--- START Data to use ---
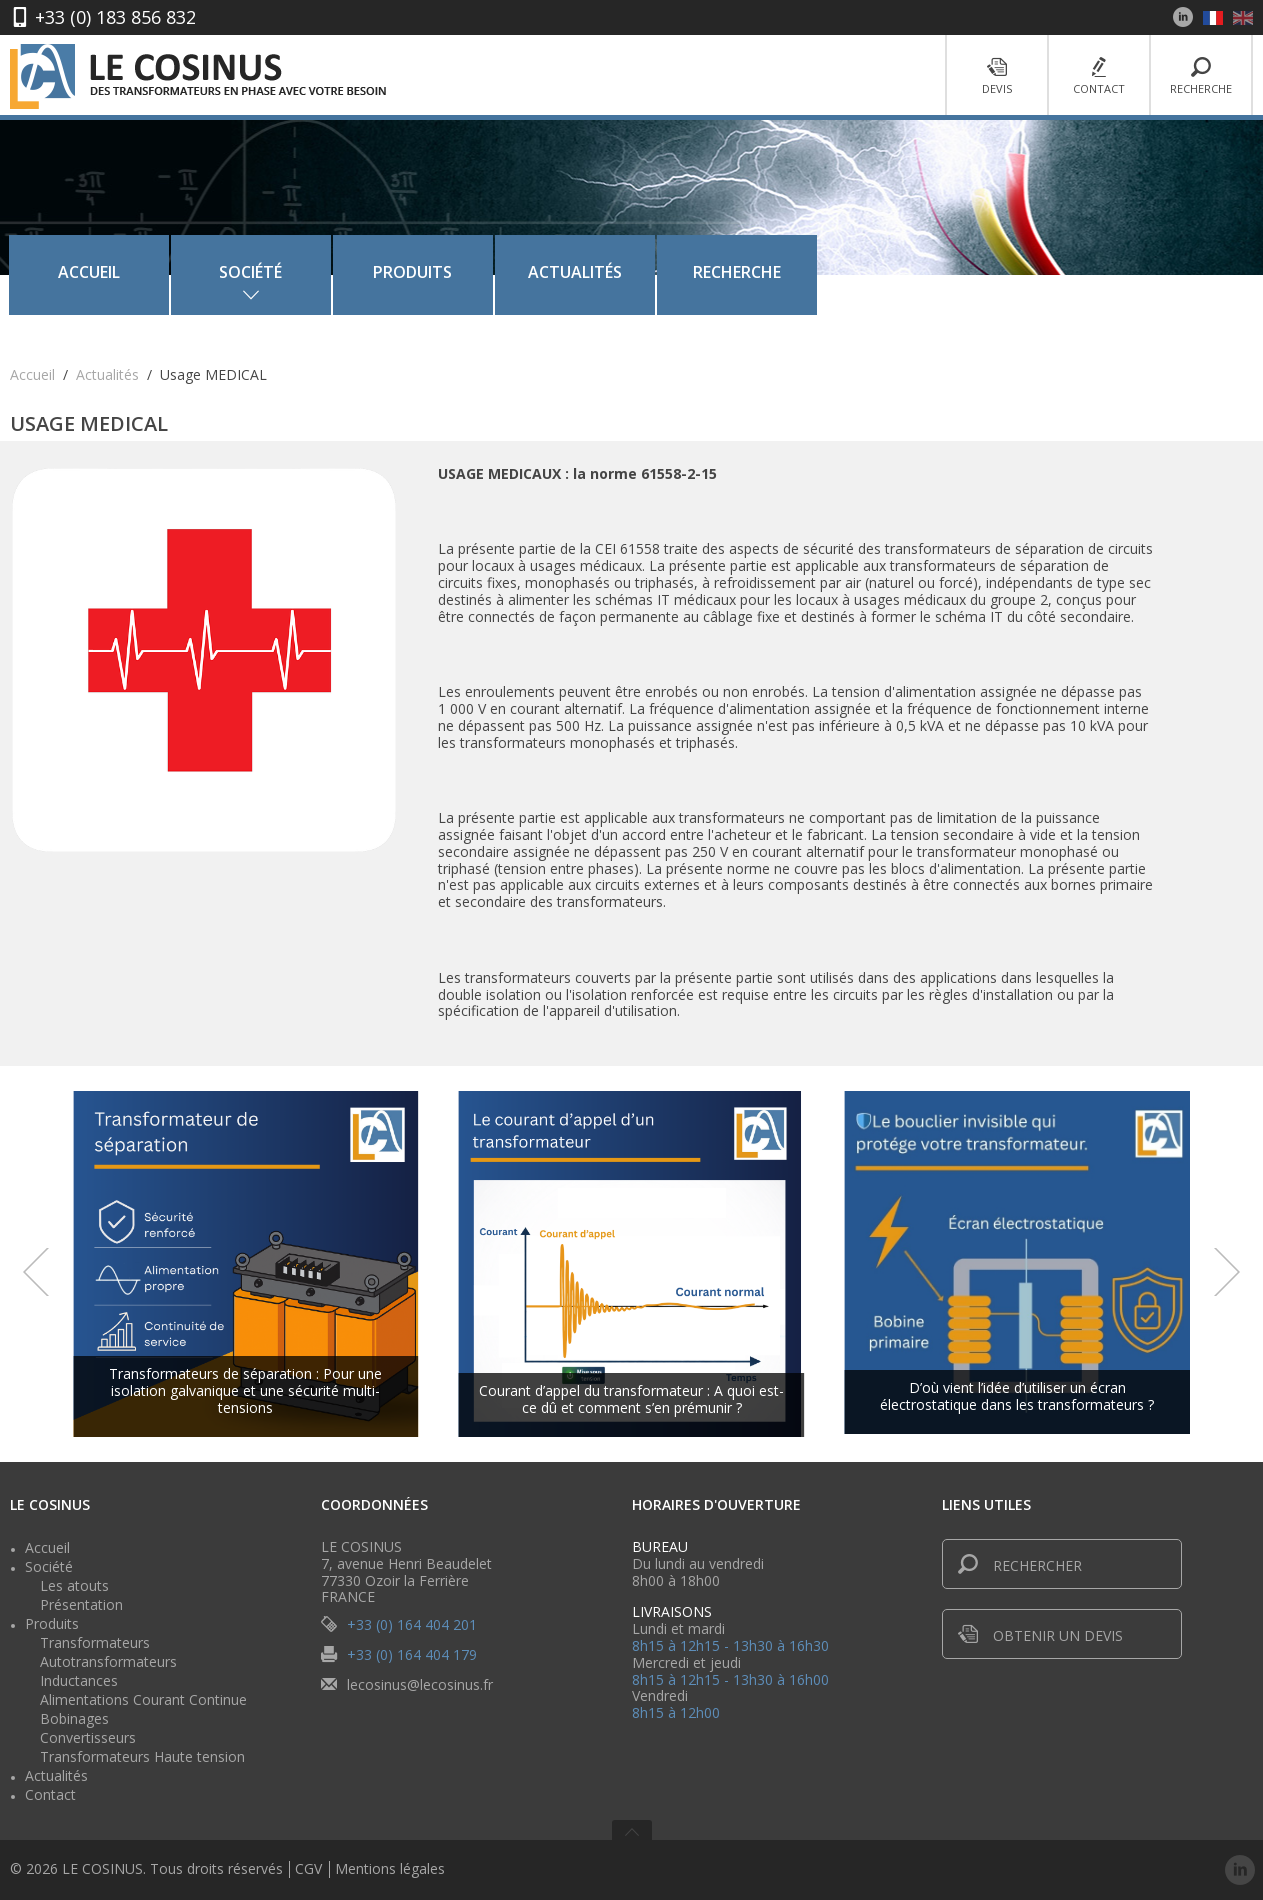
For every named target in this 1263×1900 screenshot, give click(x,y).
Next (1227, 1272)
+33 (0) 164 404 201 (412, 1624)
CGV (308, 1869)
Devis (997, 76)
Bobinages (74, 1718)
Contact (1099, 76)
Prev (36, 1272)
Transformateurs (95, 1642)
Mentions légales (390, 1869)
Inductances (79, 1680)
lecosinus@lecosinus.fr (420, 1684)
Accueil (303, 272)
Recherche (1201, 76)
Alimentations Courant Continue (143, 1699)
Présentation (81, 1604)
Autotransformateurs (108, 1661)
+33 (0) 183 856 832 (115, 17)
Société (49, 1566)
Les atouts (74, 1585)
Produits (626, 272)
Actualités (789, 272)
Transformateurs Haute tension (142, 1756)
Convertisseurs (88, 1737)
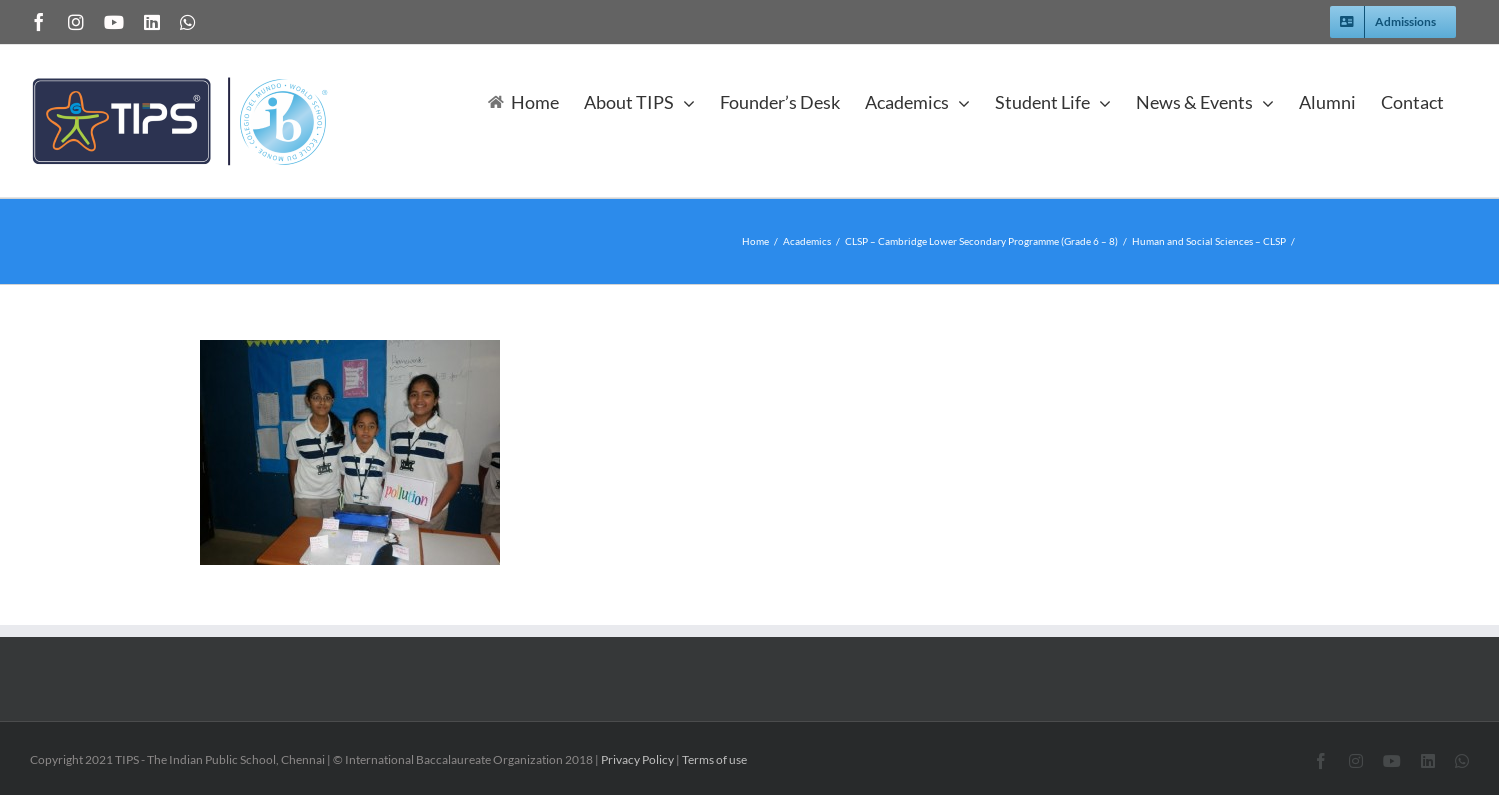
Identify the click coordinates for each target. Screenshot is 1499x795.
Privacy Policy (637, 759)
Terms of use (714, 759)
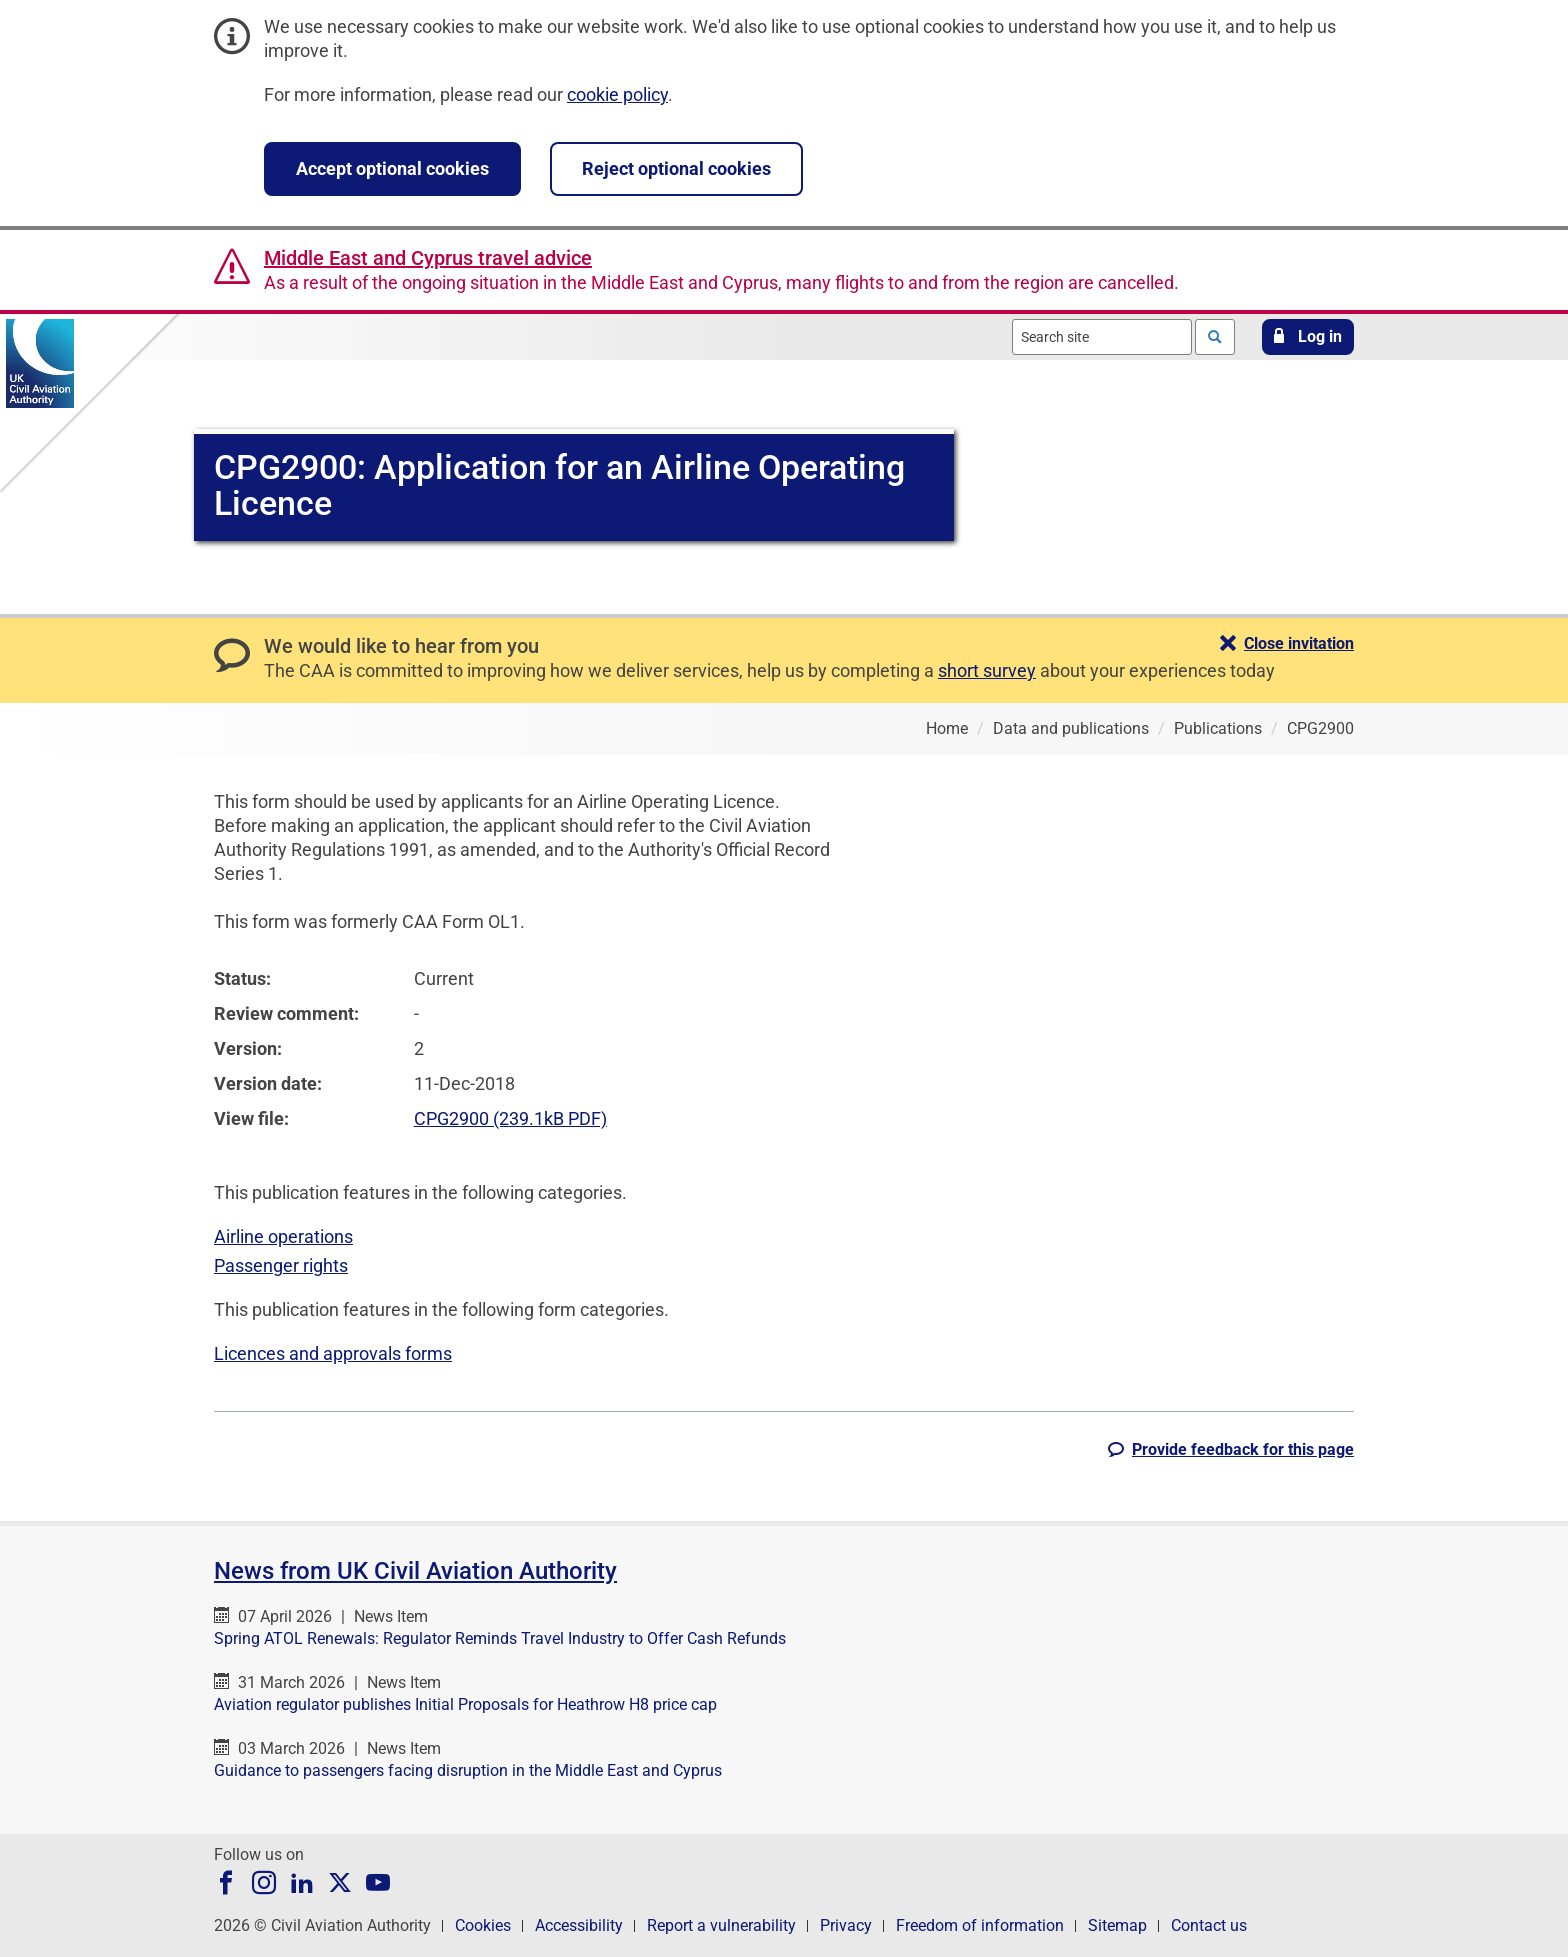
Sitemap (1117, 1925)
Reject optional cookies (676, 168)
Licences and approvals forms (333, 1353)
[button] (1308, 337)
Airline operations (283, 1236)
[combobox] (1102, 337)
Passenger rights (281, 1265)
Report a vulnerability (721, 1925)
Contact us (1209, 1925)
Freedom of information (980, 1925)
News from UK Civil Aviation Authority (415, 1571)
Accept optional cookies (392, 168)
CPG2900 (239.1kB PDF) (510, 1118)
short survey (987, 670)
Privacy (846, 1925)
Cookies (483, 1925)
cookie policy (617, 94)
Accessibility (579, 1925)
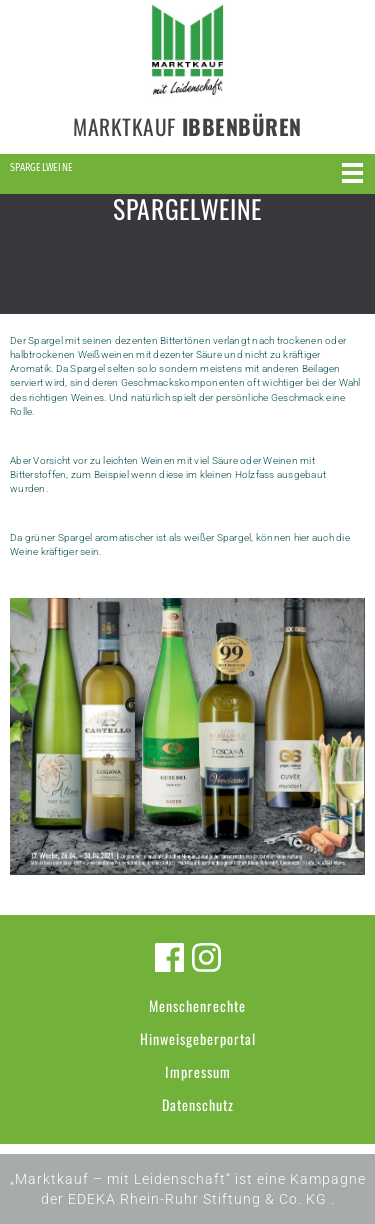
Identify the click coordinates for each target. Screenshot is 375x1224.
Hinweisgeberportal (198, 1038)
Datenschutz (198, 1104)
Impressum (198, 1071)
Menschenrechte (197, 1005)
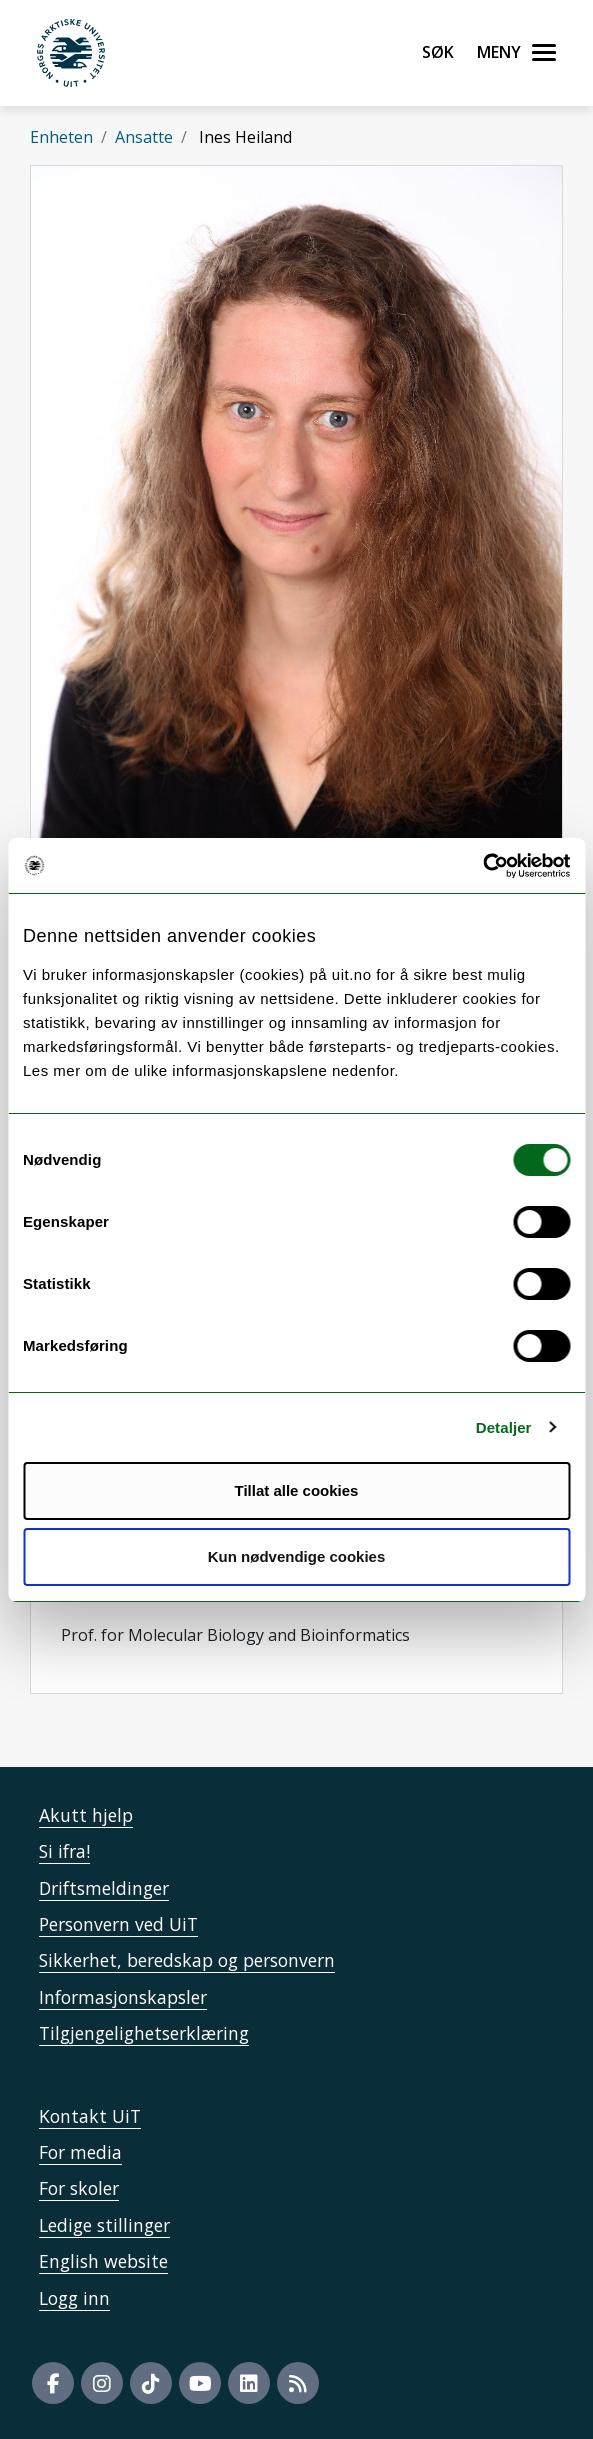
--- END Data to use ---
The exercise →
Add 4 to every number in the click coordinates, then write out the records again from their start up to and including the line with "Alimentations Courant Continue (143, 1699)", keeping the request line as it is. Leave the pictures out of your answer.

Correct response →
For every named target in this 1263×1900 screenshot, give click(x,y).
Next (1231, 1276)
+33 (0) 164 404 201 (416, 1628)
CGV (312, 1873)
Devis (1001, 80)
Bobinages (78, 1722)
Contact (1103, 80)
Prev (40, 1276)
Transformateurs (99, 1646)
Mentions légales (394, 1873)
Inductances (83, 1684)
lecosinus@lecosinus.fr (424, 1688)
Accueil (307, 276)
Recherche (1205, 80)
Alimentations Courant Continue (147, 1703)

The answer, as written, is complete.